--- SUPPLIED DATA Enclosed Below ---
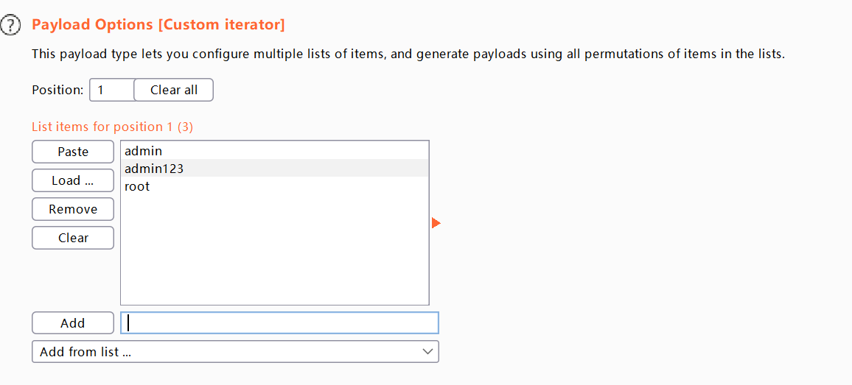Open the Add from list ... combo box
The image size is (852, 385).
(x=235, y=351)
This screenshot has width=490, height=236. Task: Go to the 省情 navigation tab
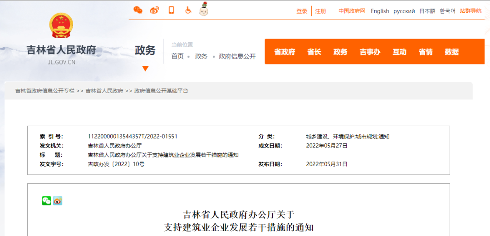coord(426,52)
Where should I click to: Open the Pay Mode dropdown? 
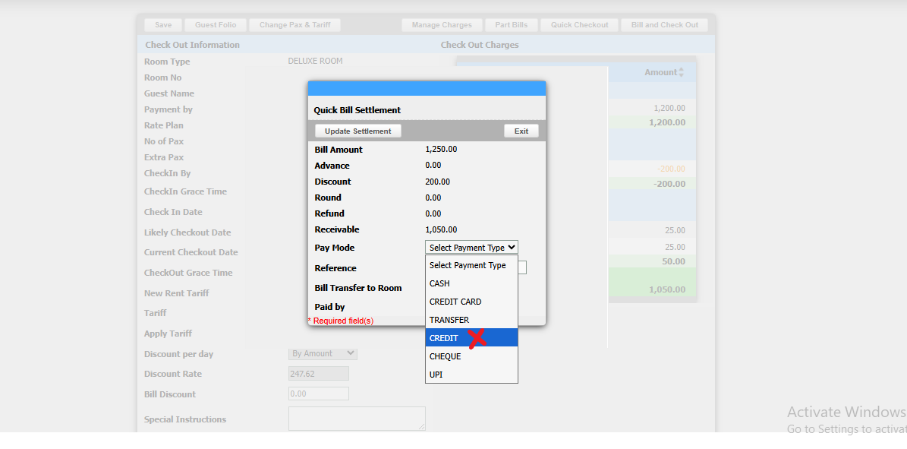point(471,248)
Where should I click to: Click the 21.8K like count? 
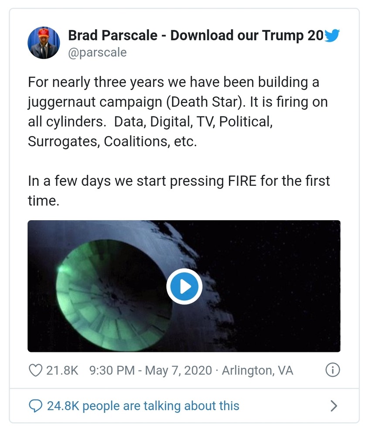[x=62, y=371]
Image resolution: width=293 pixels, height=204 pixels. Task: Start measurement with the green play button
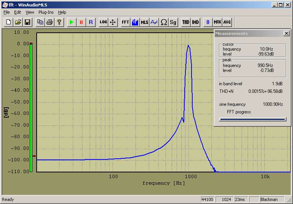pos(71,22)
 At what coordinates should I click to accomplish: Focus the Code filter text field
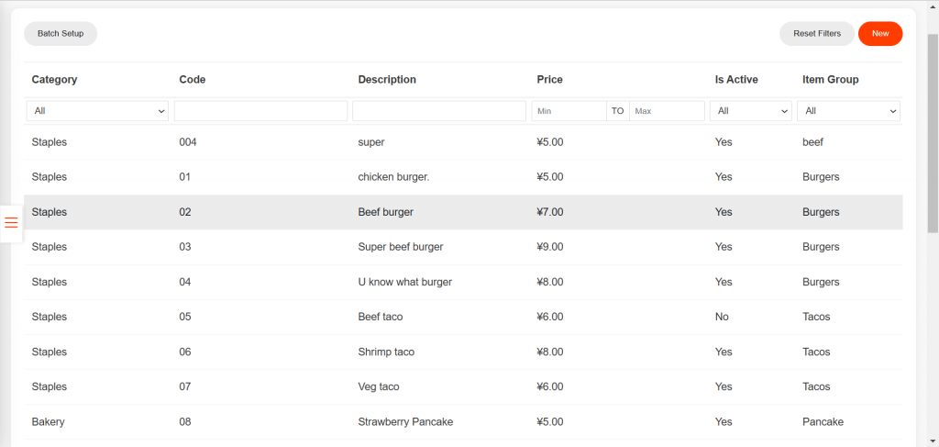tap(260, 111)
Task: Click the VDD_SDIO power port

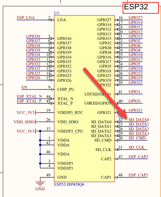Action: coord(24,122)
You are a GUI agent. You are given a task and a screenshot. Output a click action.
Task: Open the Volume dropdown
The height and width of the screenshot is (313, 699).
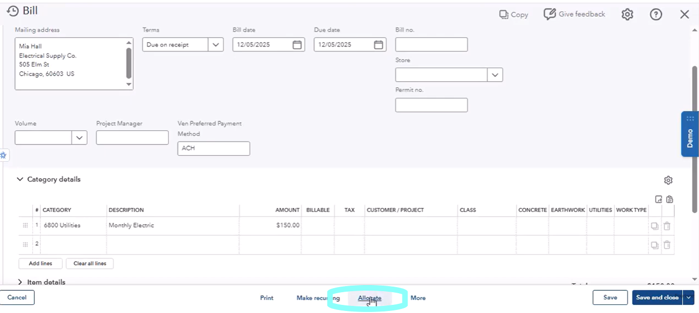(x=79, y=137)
--- End of Enclosed SUPPLIED DATA ---
--- SUPPLIED DATA Enclosed Below ---
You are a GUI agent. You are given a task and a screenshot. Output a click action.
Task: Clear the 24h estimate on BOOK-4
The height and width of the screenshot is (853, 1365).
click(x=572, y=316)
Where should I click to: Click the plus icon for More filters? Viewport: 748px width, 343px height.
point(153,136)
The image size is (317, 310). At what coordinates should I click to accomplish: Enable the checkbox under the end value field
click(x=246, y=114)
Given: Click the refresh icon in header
--- End of Enclosed SUPPLIED DATA ---
--- SUPPLIED DATA Enclosed Below ---
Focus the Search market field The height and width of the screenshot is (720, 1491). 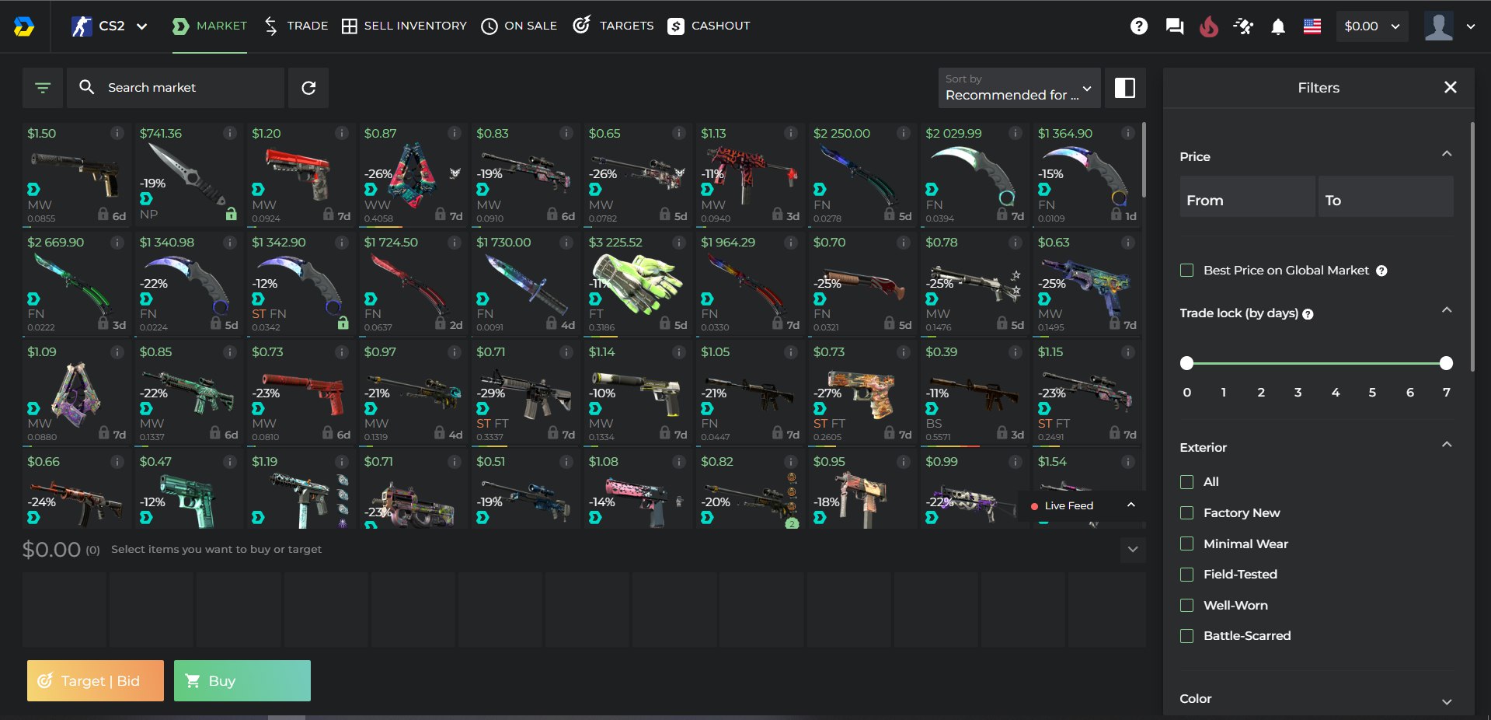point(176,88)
--- End of Enclosed SUPPLIED DATA ---
TASK BRIEF >>
In the data above, retype only the stretch from the line with "This screenshot has" through the line with "Task: Open the Volume dropdown", word for word, and skip any pictures.

SOLUTION FOR THIS EXERCISE >>
This screenshot has width=490, height=236. Task: Go to the 省情 navigation tab
coord(426,52)
Where should I click to: Open the Pay Mode dropdown? 
point(471,248)
Where should I click to: Click the 21.8K like count? 
[x=62, y=371]
Image resolution: width=293 pixels, height=204 pixels. Task: Start measurement with the green play button
pos(71,22)
 At what coordinates should I click to accomplish: Focus the Code filter text field
tap(260, 111)
Task: Click the VDD_SDIO power port

Action: coord(24,122)
You are a GUI agent. You are given a task and a screenshot. Output a click action.
Task: Open the Volume dropdown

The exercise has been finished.